In 2016, Nizamdeen and a group of students collaborated with NSW police and the NSW government to create an app to help foreign students protect themselves against fraud when they arrived in Australia.
The articulate and confident Sri Lankan was the star of promotional material about the project and was named UNSW Hero of the Week. A university press release – vanished since Friday – about the app, called ALICE (Artificial Learning Intelligence for Centralised Education) quotes Nizamdeen at length and alone among others involved in the project.
He warns students to be alert to cyber security threats, saying they could be “vulnerable and open to theft”, and in a later interview he says, “Success for me, being happy, doesn’t always have to be about money, it’s not about the high-ranking job. Success is if you’re comfortable with where you are.”
Police are investigating what Nizamdeen did on several trips out of Australia, mostly back home to Sri Lanka but also to the United States and, according to one online CV, Tunisia, which is a hotbed of IS activity. His financial transactions are being tracked.
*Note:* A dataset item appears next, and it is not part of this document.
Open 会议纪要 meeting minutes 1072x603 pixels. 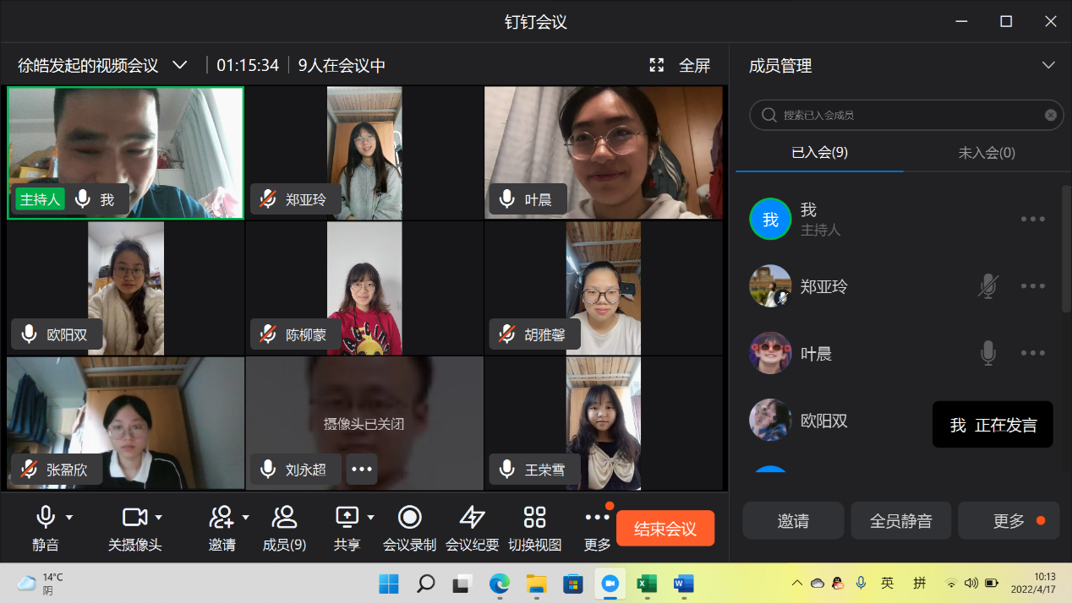click(472, 518)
“At this stage it appears that this is an individual operating on his own,” NSW Acting Detective Superintendent Mick Sheehy said.
“The charges laid against this person are serious and should not be underestimated,” Australian Federal Police’s Detective Superintendent Michael McTiernan emphasised.
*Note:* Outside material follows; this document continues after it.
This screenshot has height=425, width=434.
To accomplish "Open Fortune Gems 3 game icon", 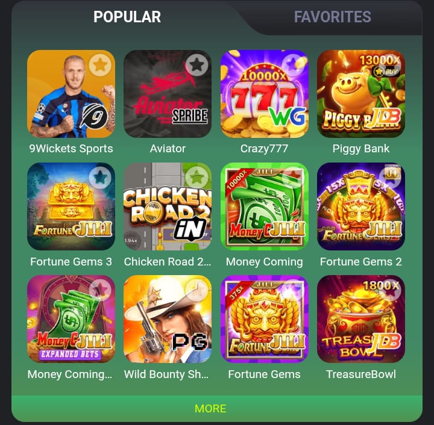I will tap(71, 206).
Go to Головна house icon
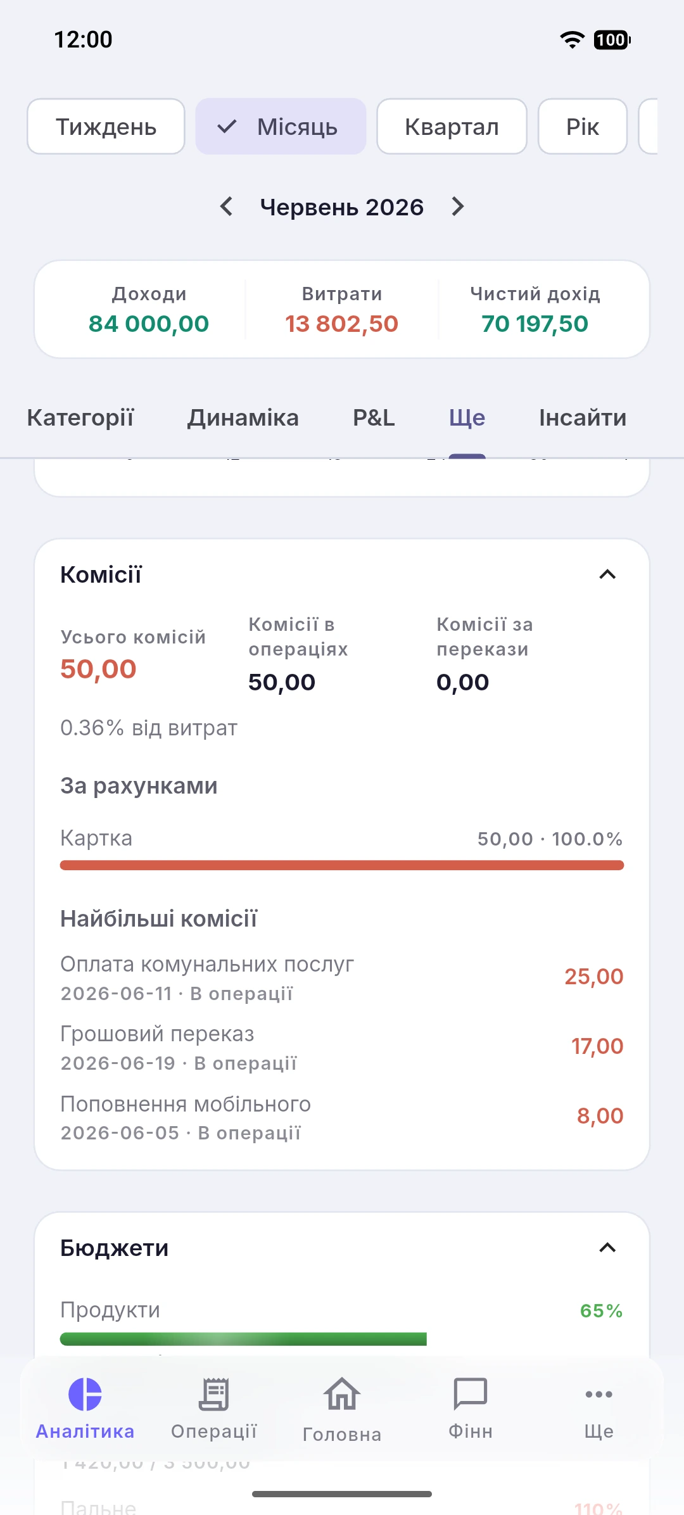Viewport: 684px width, 1515px height. click(342, 1394)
Psychologists have been called into the investigation to help determine whether Nizamdeen intended, and was capable of, carrying out the threats detailed in the material attributed to him.
His arrest came after a colleague in the university’s IT business team found a notebook allegedly containing details of an ISIS-affiliated terrorist plot planned for Sydney in the next few months. Police were informed and on Thursday night raided the university’s IT offices, where Nizamdeen worked. His arrest at his rented apartment followed hours later, and mobile phones and computers were seized.
In Sri Lanka, Nizamdeen worked briefly on projects at Triad Pvt Ltd and at Brandix before coming to Australia in 2013 to study. He obtained a BCom in Information Systems and International Business at UNSW. He was due to renew his student visa this month. Police have applied for a Criminal Justice Stay visa in order to prosecute him.
Nizamdeen’s social media entries show a young man who enjoyed himself with friends and has a sense of humour. His impressively-written LinkedIn CV states that he is interested in animal welfare, the environment and science and technology, and that besides IT subjects he has also studied Shakespeare.
He looks carefree in almost every photograph and there is nothing that shows a dark side although it is all to easy to ascribe a sinister meaning to aspects of any person’s life. His Instagram account has a greeting taken from the famous line in the Batman film, The Dark Knight, where a psychotic terrorist known as The Joker fires a shotgun to get people’s attention and says, “Good evening, ladies and gentlemen, we are tonight’s entertainment!”